Patricia Muoio, a partner at SineWave Ventures, uses another metaphor to describe cybersecurity. Comparing a cyberattack to an infection, she says, "There will always be disease," so take preventative measures to avoid getting sick and take medicine if you do become ill.
In this episode of "Cybersecurity Unplugged," Muoio discusses:
- SineWave's focus on companies that have "broad-based technologies that enable you to face a variety of threats and remain resilient";
- Setting up a "different kind of defense" that is "way more effective" through microsegmentation and two-factor authentication - a zero trust approach;
- "Rethinking the structure of the CISO role" and the role government can play in the cybersecurity marketplace, especially when companies such as SineWave can build "bridges between the government thinking and the commercial implementation."
Muoio has been a partner at SineWave Ventures, an early-stage venture capital firm dedicated to helping new technology companies grow across the commercial and public sectors, for eight years. Previously, she spent 13 years running R&D for the U.S. Department of Defense. She has provided strategic direction for secure wireless, resilient systems, trustworthy computing, and securing science and cryptography.

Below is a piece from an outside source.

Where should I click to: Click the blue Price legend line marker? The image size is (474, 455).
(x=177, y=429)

Steve King: [00:13] Good day, everyone. This is Steve King, the managing director of CyberTheory. Today's podcast episode is going to feature Patricia Muoio, who's a partner at Sinewave Ventures in New York City. That's an early stage venture capital firm that's dedicated to helping new technology companies grow across the commercial and public sectors. Pat's been a partner at Sinewave for eight years and spent 13 years running R&D for the Department of Defense with the big team of 100 researchers and a lot of different interdisciplinary efforts that hopefully enable national security customers to operate safely and in compromised environments. She's an expert and has been providing strategic direction for secure wireless, resilient systems, trustworthy computing and security, science and cryptography. So in addition to earning her undergraduate degree from Fordham, she went on and got a PhD from Yale. Welcome, Pat. I'm glad you were able to join us today.

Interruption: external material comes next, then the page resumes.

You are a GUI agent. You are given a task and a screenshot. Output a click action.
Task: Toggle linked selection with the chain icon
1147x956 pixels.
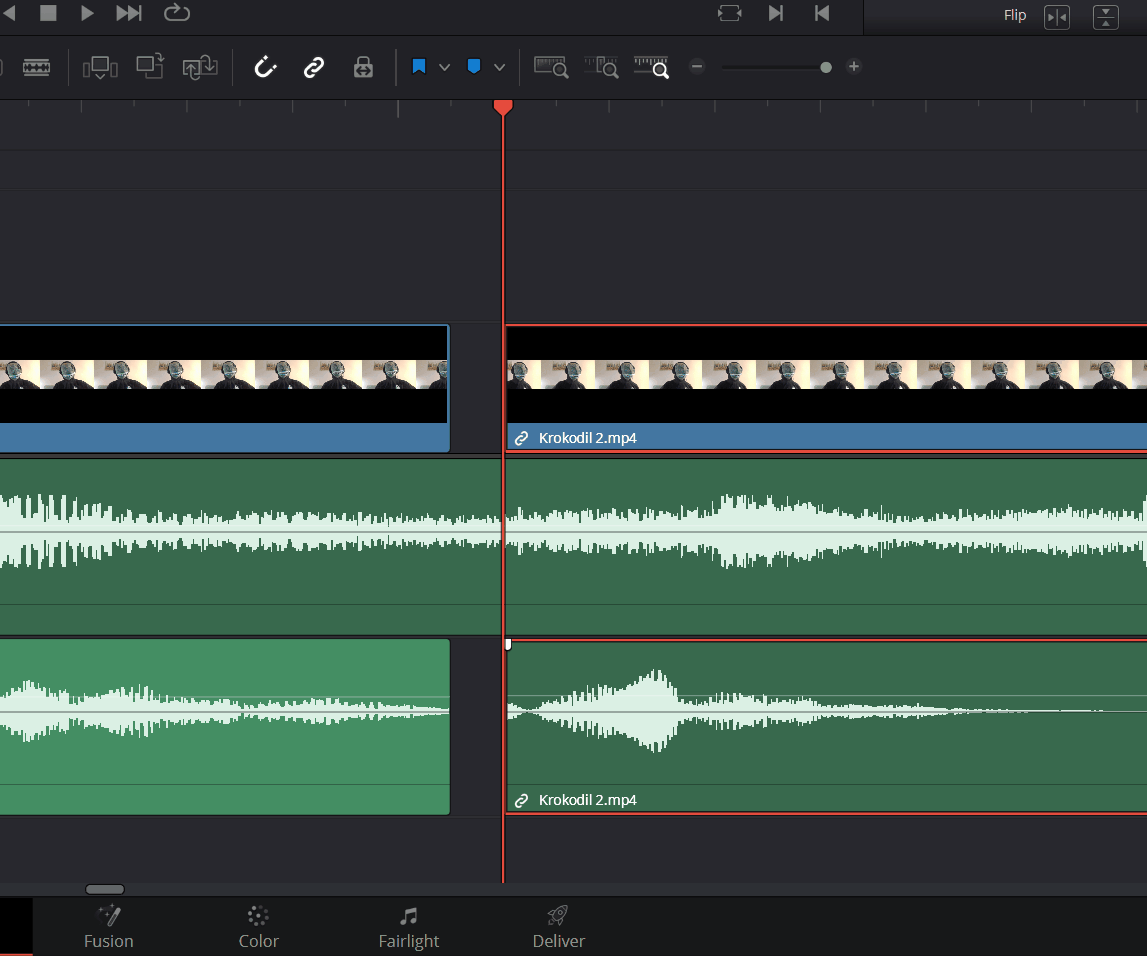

Patricia Muoio: [01:23] Thanks for having me.
King: [01:26] Let's jump right in here. Can you give our listeners a little background on Sinewave and the work that you guys have been doing and what this year has looked like so far for you guys.
Muoio: [01:42] Sure. As you had mentioned, Sinewave is an early stage venture firm, dealing with helping companies get into the commercial and government sector, and what we concentrate on our computing analytic and cybersecurity companies that really help agencies and industries that haven't been traditionally information driven and use information safely and effectively to influence business and policy decisions. We have a small size, but I think mighty impact portfolio of companies in those three general areas. In terms of cybersecurity, we've always had an attack agnostic kind of approach. We don't really invest in companies that aim to address this particular attack vector or this particular way of getting into your system, but rather to look for sort of broad based technologies that enable you to face a variety of threats and remain resilient in the face of known and unknown challenges. Our investment size is three to 5 million typically. And we always invest with a consortium of others, trying to build a set of investors that really can help the company survive.

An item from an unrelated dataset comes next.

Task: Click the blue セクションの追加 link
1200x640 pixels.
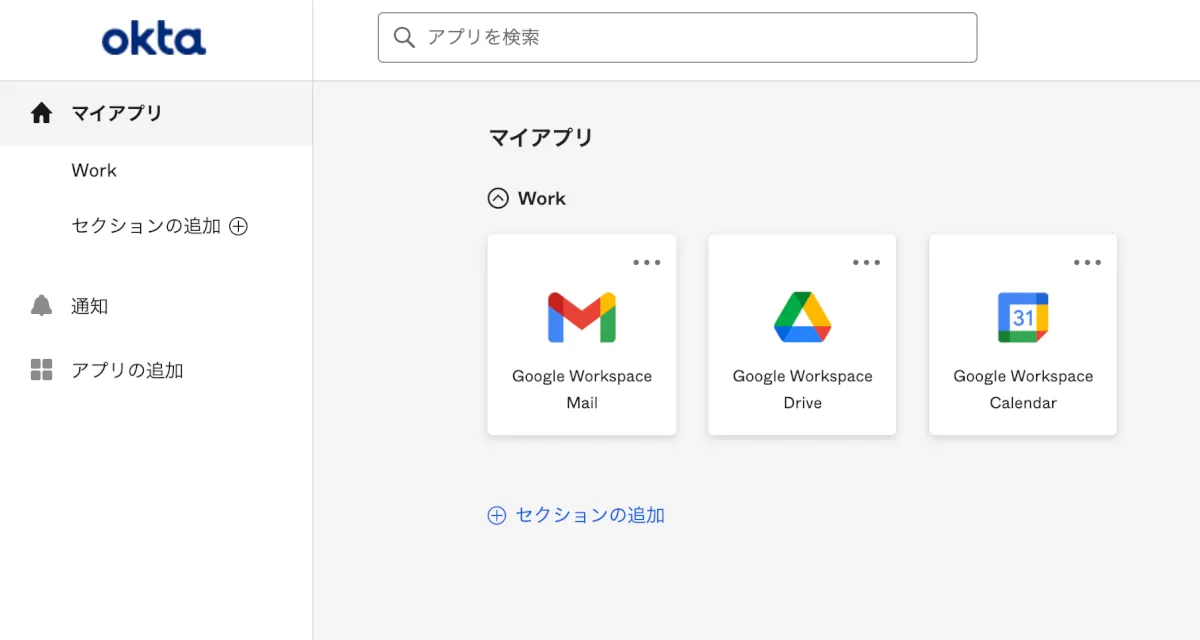Action: [589, 515]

King: [03:01] In later rounds or early rounds?
Muoio: [03:03] Early rounds. A is our favorite, we also do some seeds, and we do some Bs. In the companies that we invest in, we will do follow on if we like where the company is going, but we don't commit to following on. With each round, we assess them anew.
King: [03:19] No particular market emphasis within cybersecurity?
Muoio: [03:23] No, I have a particular interest in some of the new zero trust stuff that's emerging. I think the new challenges are at the application layer and at the identification and authentication part of the system. So we try to be strategic in the parts of the system, that we're looking to find technologies to fit. Because we're attack agnostic, we're not big into threat identification systems and stuff like that.
King: [03:52] Yeah, that makes sense to me. I think that for companies that approach it from an attack point of view, or it seems very tempting. It's like, that's great for the first month, but what happens when the next attack vector occurs?
Muoio: [04:12] You get just caught up in this game of Whac-A-Mole. There's no reason to keep trying to win that way, when there are other better ways.
King: [04:22] You have a philosophy about getting companies to think more about cyber resilience than cybersecurity. What do you mean by that?
Muoio: [04:32] Traditionally, particularly with people who have attack-based approaches to cybersecurity, there's always been this tension that you invest in security at the expense of business objectives. You may have to limit what people can do. They may need complicated login procedures. This is always this war between security capabilities and what needs to get done. With the notion of cyber resilience, the idea is that the cybersecurity technologies actually help your company survive in normal operating conditions. But in conditions where things go wrong, whether that be attack or power outage or hurricane, the idea is to continue to know enough about your system and to put controls in place that you can continue operating at least your critical functions, and have the wherewithal to quickly build back any of the functions that had to be downgraded because of the problematic period you were in.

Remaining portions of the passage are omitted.